Santosh Sood, a veteran of the advertising business who quit Rediffusion DY&R late last year as Chief Strategy Officer, too feels that things would turn for the better if the agency structure of agency is re-looked. He said, “I believe that the agency setup can be structured differently to bring more value to people in the industry as well as the clients. The agency business as it is today is stressful where different people have different agendas, which adds to the stress. Also, agencies need to come out of the time wrap and stop playing by the FMCG rule, which is not a relevant model now. ”

Sood added, “While one does not profess excessive creative regimentation but the agencies also need to look at process driven creative which would work for the brand. A sudden brainwave in terms of ideas might not work every time.”

Reality check:

Ajay Ahluwalia offers his suggestions from a creative’s point of view. He said, “We're too divorced from reality and too caught up doing nice lines and cute stuff that sometimes click, and sometimes don't. There is a need for interaction with the world outside which is not adequate now. This will help in what we write or design and will really tickle the guys outside.”

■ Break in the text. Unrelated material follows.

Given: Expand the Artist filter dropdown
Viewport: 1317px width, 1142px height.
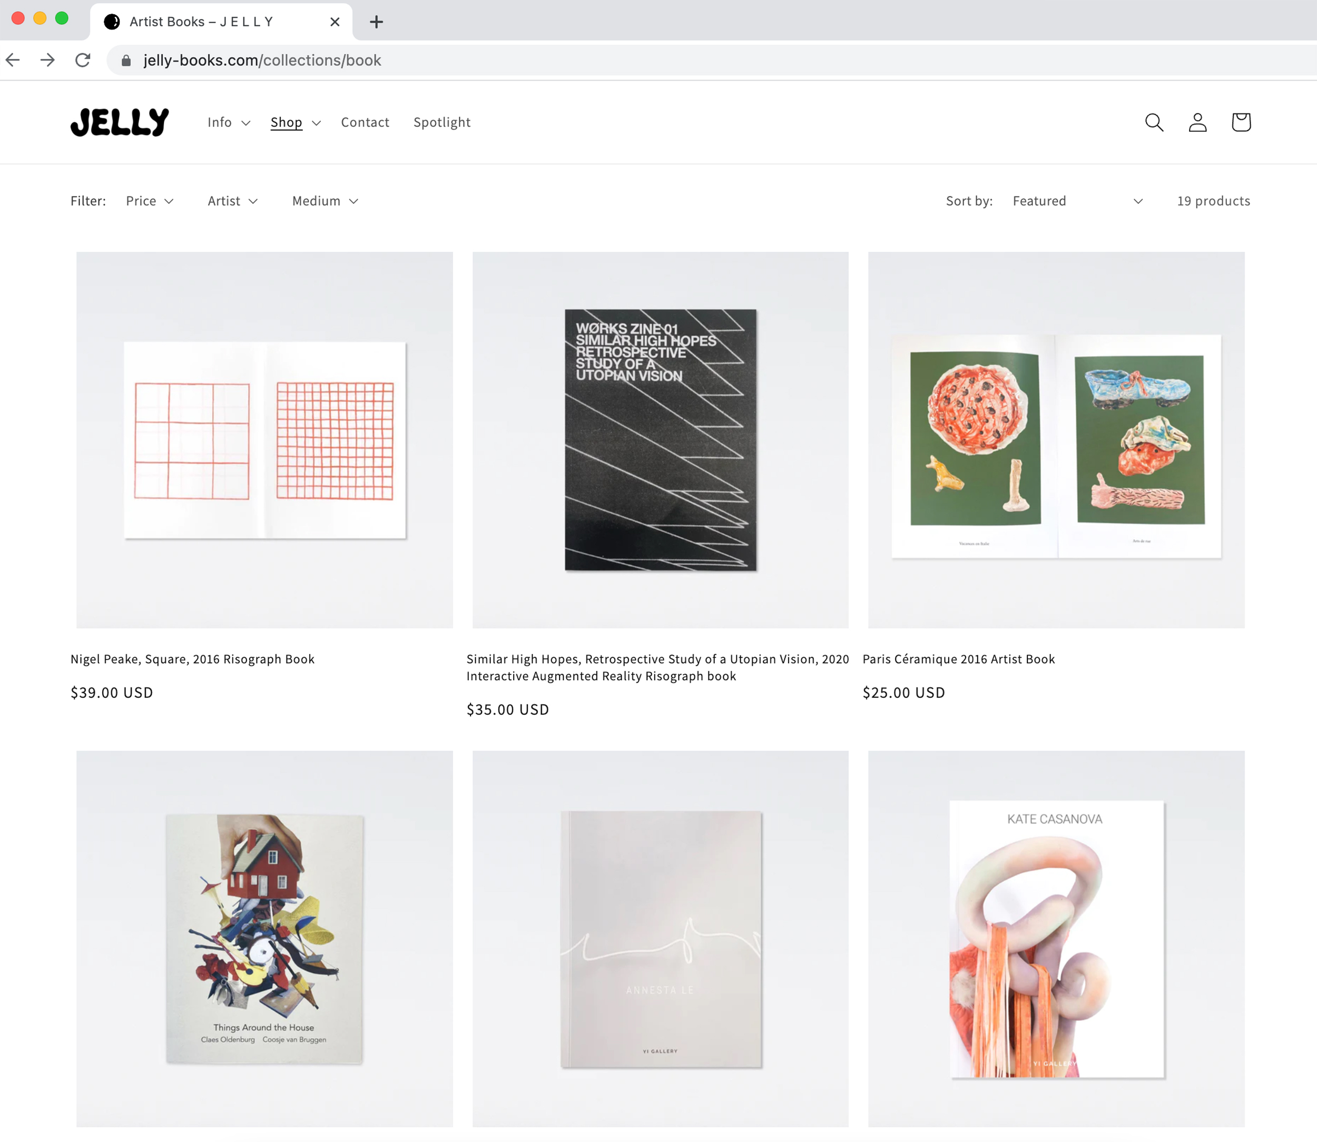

He also added, “Account management by and large has reduced itself to being on the fringes: just driving the revenues or rushing to bow to the client as fast as they can, the minute the client cracks the money whip. The instances of where an agency has a point of view that's actually meaningful and not just whim and is willing to stick to it, is becoming rarer.”

In a candid moment he said, “And you have a bunch of people on the client side who should actually not be involved with advertising and make matters worse.”

Training:

Debraj Tripathy, CEO of Sieger Solutions, the ad sales arm of Deccan Chronicle, gives his take on how to deal with exodus. He said, “Training is important for upgrading one’s skills and this has to be at three levels: improving job skill, career skill and life skill. While to some extent we do focus on addressing issues of career and job skill, the issue of life skill has never been addressed which is important in retaining people.”

He added, “There is a need to come up with platforms where the industry as one unit can address issues of compensation, attracting talent and retaining them.”

So is advertising just for the young?

Srinivas is categorical that youngsters have identified the issues bedeviling the agency setup and are no longer attracted to the industry. “The testimony to this is the talent crunch that the industry is facing today.”

Though Ahluwalia does not agree. “Not at all. People like Piyush Pandey, Prasoon Joshi, Freddy Birdy, Balki are anything but young, and they're the guys who're running the creative business. Age is incidental to how well you do in advertising. The freshness of your ideas and the youthfulness of your mind have everything to do with it. Youth has energy and, of course, fresh perspectives. If you're creative and like being creative; if you keep thinking fresh and be innovative, the ideas won't dry up. And as long as they don't, you're what advertising needs and wants.”

In complete contrast, Sood gives an interesting take on senior people quitting advertising. He said, “This also shows that the advertising people are much in demand, hence the move is happening outside the industry. There are a lot of new industries that require in-house branding and communication expertise and for them an advertising professional is the best bet.”

So, is it that the while the ad industry is yet to figure out how to reinvent itself, there are smart clients who are ready to pick up the seasoned talents? The jury is out, though the portends are not too encouraging for the agency business.